To the eternalist, Julius Caesar crossing the Rubicon, your reading of this sentence, and the eventual burnout of our sun are all equally real, fixed forever at their respective coordinates in the spacetime block. Eternalism is the metaphysical foundation of the block universe theory, asserting that time does not flow or pass; rather, it is a static dimension along which events are permanently arranged.

The B-Theory of Time

In the philosophy of time, eternalism is closely aligned with the "B-Theory of time," a concept introduced by philosopher J.M.E. McTaggart. The B-Theory argues that temporal relations are static. Events do not change from being "future" to "present" to "past." Instead, they are merely "earlier than" or "later than" other events.

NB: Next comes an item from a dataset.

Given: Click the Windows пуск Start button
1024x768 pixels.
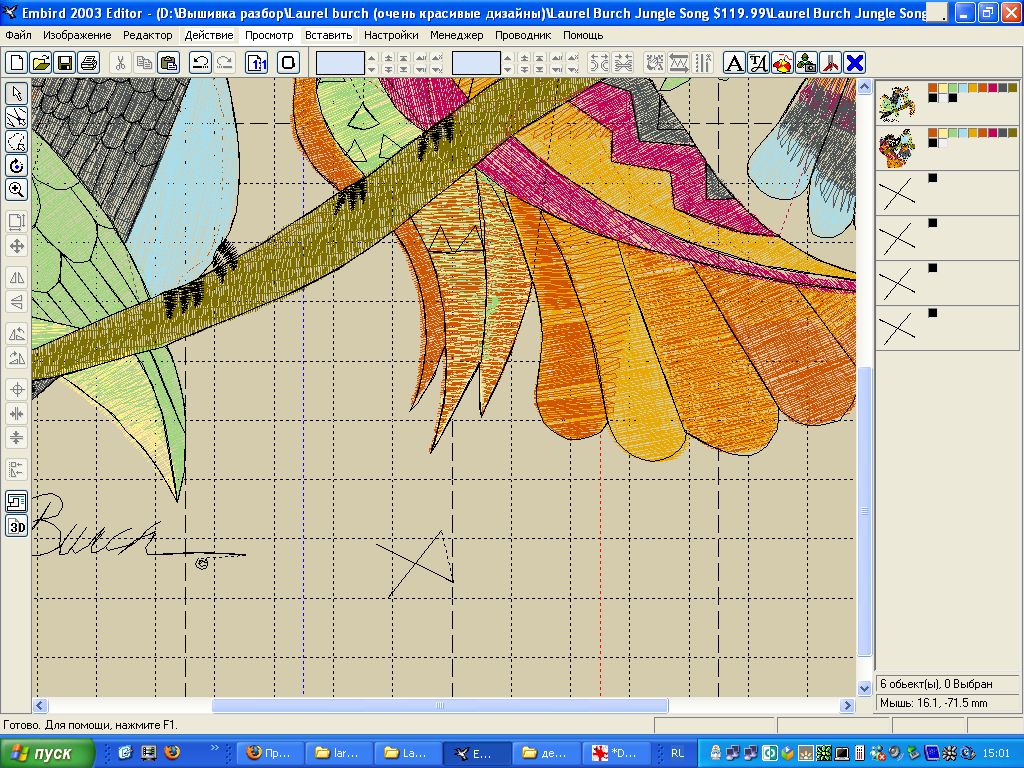Looking at the screenshot, I should point(48,753).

For example, the signing of the Magna Carta is eternally earlier than the landing on the moon. This relation never changes. The passage of time is viewed as a subjective illusion of human consciousness, which experiences the static block sequentially.

Key Distinctions of Eternalism

To clarify the ontological status of eternalism, we can contrast its core claims with alternative metaphysical frameworks:

Concept Ontological Status of Past Ontological Status of Future
Eternalism Fully Real Fully Real
Presentism Non-existent Non-existent
Growing Block Fully Real Non-existent

Textual Citations & Primary Sources

  1. J.M.E. McTaggart, "The Unreality of Time," Mind, Vol. 17 (1908). The origin of the A-Series and B-Series distinction.
  2. J.J.C. Smart, "Philosophy and Scientific Realism" (1963). A classic defense of eternalism and the spatialization of time.